On June 2, 1782, the glass dealers Jakob Faaz, Nicol Greiner and glass master Michael Heinz again applied for permission to restart the glassworks that their parents had left behind. The license was granted again on April 19, 1783. In 1790 Jakob Faaz went bankrupt. In order to be able to pay off his debts, he sells a quarter of the half of the hut belonging to him to Johann Georg Böhm from Lauscha. He has to leave the second quarter to the father of his deceased wife, the glass master Johann Friedrich Heinz.

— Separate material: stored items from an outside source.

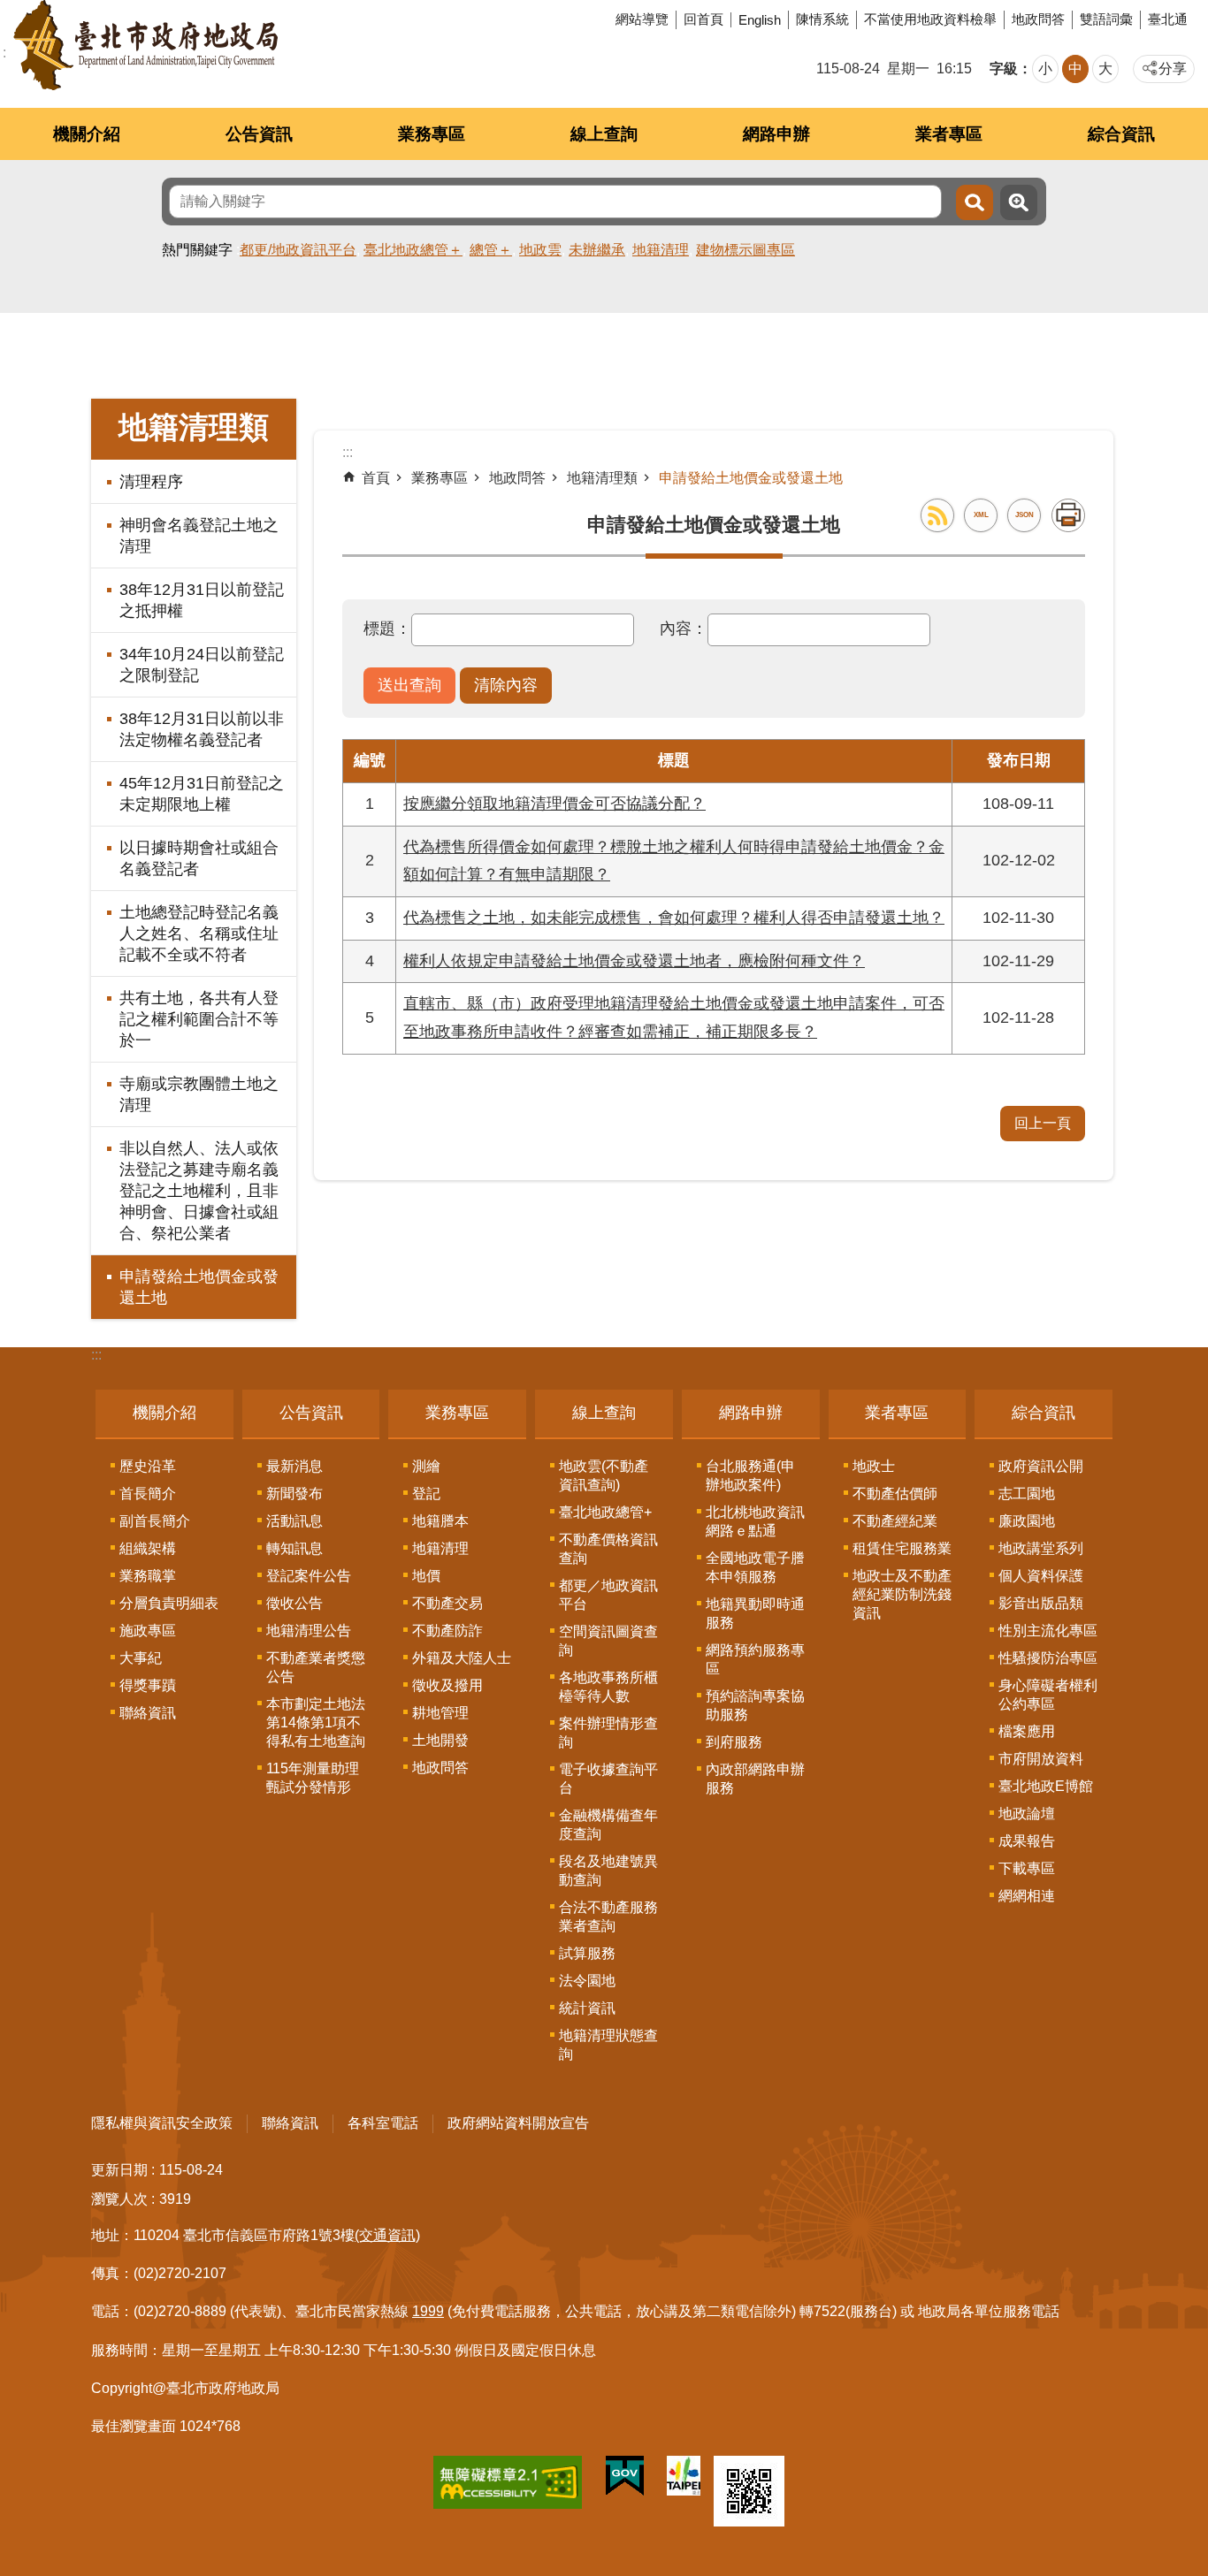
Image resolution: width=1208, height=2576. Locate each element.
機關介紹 (86, 134)
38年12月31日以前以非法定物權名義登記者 (201, 729)
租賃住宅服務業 (902, 1548)
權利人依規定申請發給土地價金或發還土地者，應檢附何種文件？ (634, 961)
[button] (409, 686)
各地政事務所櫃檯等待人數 (608, 1686)
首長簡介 (147, 1493)
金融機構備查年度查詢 (608, 1824)
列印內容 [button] (1068, 515)
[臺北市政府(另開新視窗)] (683, 2479)
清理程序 (151, 482)
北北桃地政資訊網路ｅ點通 (755, 1521)
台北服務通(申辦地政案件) (750, 1475)
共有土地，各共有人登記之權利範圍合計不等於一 (199, 1019)
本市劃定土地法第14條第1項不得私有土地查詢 (315, 1722)
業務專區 (431, 134)
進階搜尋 (1018, 202)
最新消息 (294, 1466)
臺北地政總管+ (605, 1512)
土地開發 (440, 1740)
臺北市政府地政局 (145, 45)
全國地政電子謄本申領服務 (755, 1567)
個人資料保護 (1040, 1575)
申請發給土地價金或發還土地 (199, 1287)
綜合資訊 (1121, 134)
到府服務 (734, 1741)
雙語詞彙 (1106, 19)
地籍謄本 (440, 1520)
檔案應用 (1026, 1731)
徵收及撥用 (447, 1685)
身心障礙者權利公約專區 (1047, 1694)
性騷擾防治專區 (1047, 1657)
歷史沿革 (147, 1466)
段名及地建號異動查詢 (608, 1870)
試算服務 (587, 1953)
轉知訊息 (294, 1548)
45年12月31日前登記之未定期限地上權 (201, 793)
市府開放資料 (1040, 1758)
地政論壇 (1026, 1813)
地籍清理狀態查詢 (608, 2045)
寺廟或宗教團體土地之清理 (199, 1094)
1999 (428, 2311)
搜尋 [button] (974, 202)
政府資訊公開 (1040, 1466)
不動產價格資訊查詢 (608, 1549)
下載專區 (1026, 1868)
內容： (683, 628)
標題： (387, 628)
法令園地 (587, 1980)
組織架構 (147, 1548)
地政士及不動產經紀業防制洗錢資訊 (902, 1594)
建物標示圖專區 (745, 249)
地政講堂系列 (1040, 1548)
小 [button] (1045, 68)
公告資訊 (259, 134)
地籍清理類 (602, 477)
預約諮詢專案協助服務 (755, 1705)
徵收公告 (294, 1603)
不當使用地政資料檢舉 (930, 19)
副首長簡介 (154, 1520)
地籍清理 (660, 249)
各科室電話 (383, 2122)
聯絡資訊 (147, 1712)
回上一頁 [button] (1042, 1123)
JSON (1024, 515)
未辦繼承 (597, 249)
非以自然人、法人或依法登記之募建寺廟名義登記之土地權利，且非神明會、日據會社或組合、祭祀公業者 (199, 1190)
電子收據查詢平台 (608, 1778)
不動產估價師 (894, 1493)
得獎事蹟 (147, 1685)
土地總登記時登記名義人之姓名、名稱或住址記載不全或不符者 (199, 933)
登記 (426, 1493)
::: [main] (347, 452)
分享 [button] (1172, 68)
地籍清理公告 (308, 1630)
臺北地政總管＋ (413, 249)
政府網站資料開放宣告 (518, 2122)
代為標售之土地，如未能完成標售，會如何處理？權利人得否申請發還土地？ (673, 917)
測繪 (426, 1466)
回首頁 (703, 19)
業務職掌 (147, 1575)
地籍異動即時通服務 (755, 1613)
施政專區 (147, 1630)
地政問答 (1038, 19)
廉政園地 (1026, 1520)
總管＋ (491, 249)
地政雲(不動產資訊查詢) (603, 1475)
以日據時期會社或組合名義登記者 (199, 858)
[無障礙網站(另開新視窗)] (507, 2486)
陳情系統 (822, 19)
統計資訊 (587, 2008)
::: (96, 1354)
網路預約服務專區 (755, 1659)
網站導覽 (642, 19)
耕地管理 (440, 1712)
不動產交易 (447, 1603)
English (759, 19)
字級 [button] (1004, 68)
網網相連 (1026, 1895)
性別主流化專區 (1047, 1630)
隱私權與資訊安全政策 (162, 2122)
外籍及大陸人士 (461, 1657)
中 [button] (1075, 68)
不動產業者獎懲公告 (315, 1667)
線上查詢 (604, 134)
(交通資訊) (387, 2235)
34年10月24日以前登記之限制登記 (201, 664)
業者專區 (948, 134)
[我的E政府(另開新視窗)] (625, 2480)
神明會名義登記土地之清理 (199, 535)
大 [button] (1105, 68)
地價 (426, 1575)
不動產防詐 (447, 1630)
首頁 (376, 477)
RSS (937, 515)
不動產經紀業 (894, 1520)
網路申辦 (776, 134)
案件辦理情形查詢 (608, 1732)
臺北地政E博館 (1045, 1786)
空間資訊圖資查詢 (608, 1641)
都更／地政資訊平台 (608, 1595)
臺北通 (1168, 19)
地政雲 (540, 249)
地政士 (873, 1466)
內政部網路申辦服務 (755, 1778)
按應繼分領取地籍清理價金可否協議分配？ (554, 803)
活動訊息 (294, 1520)
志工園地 (1026, 1493)
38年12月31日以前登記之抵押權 (201, 600)
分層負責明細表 (168, 1603)
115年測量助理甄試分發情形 (312, 1778)
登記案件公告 (308, 1575)
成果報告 (1026, 1840)
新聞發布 (294, 1493)
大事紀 (140, 1657)
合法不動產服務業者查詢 (608, 1916)
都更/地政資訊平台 (298, 249)
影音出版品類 (1040, 1603)
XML (981, 515)
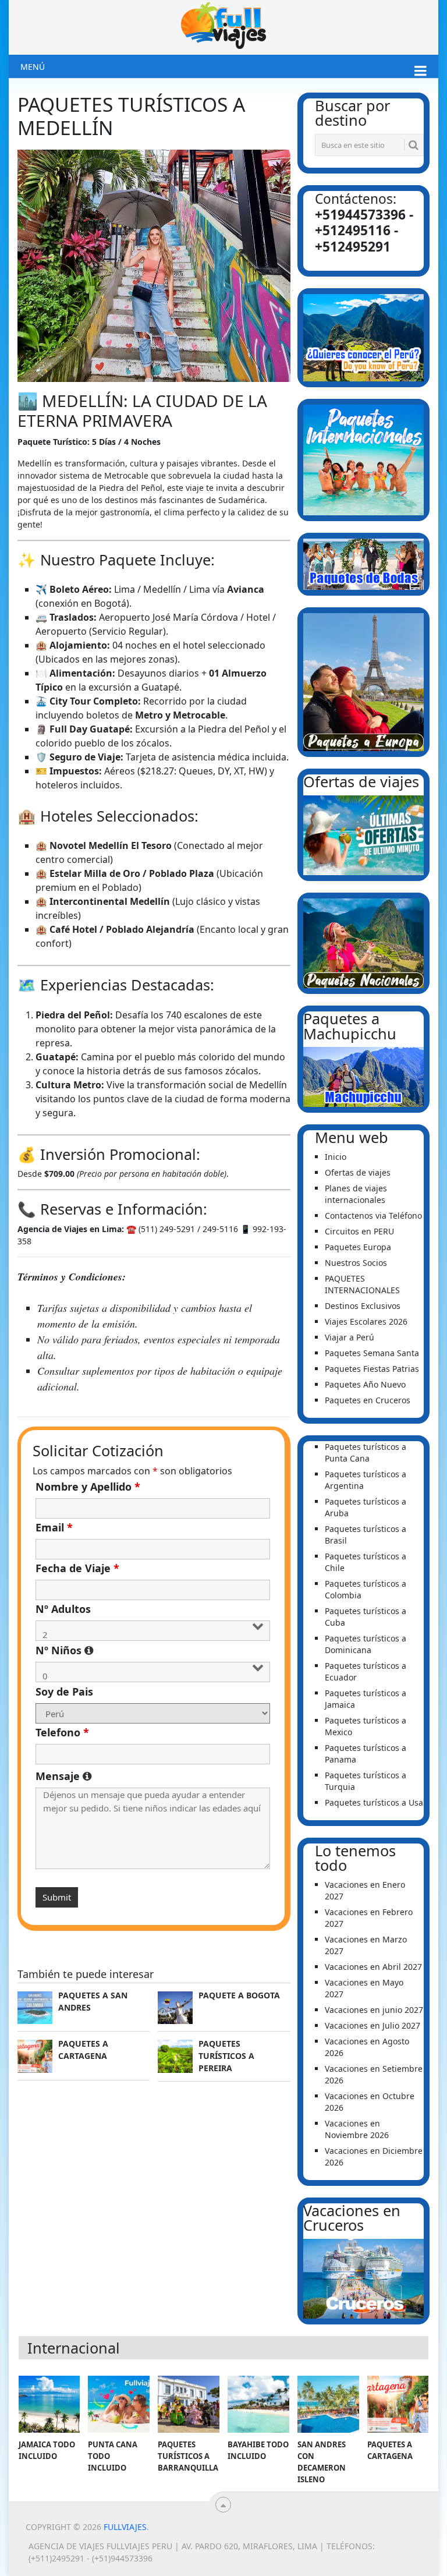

Although a forest inspection protocol from 1795 mentions that the area of ​​the Habichtsbacher Hütte is stripped of all wood, it has to be introduced at the end of the 18th and the beginning of the 19th century due to the influx, especially of sheet glassmakers from the Bohemian region plate glass production and a transfer of ownership of the glassworks to the Donopsche Spiegelfabrik from Köppelsdorf near Sonneberg gave a brief economic upswing. But as early as 1815 the glassworks lay fallow again.

In 1819 the revision files read that the inhabitants of the "isolated nest Habichtsbach" feed on cut trees.

In 1834 the shares in the glassworks were forcibly replaced by the Chamber in Rudolstadt . According to the entry in the church register, "5 families with 25 souls" lived there at this time. They owned 4 cows, 3 calves, 2 goats and 1 pig. The Böhm family from Habichtsbach settled in a house in Scheibe in 1838, which the Schwarzburg rulers made available for them to replace the Habichtsbach buildings. This house was equipped with a few pieces of land and is said to have burned down around 1900.

Even today, the Habichtsbach poachers are mostly known to the local population.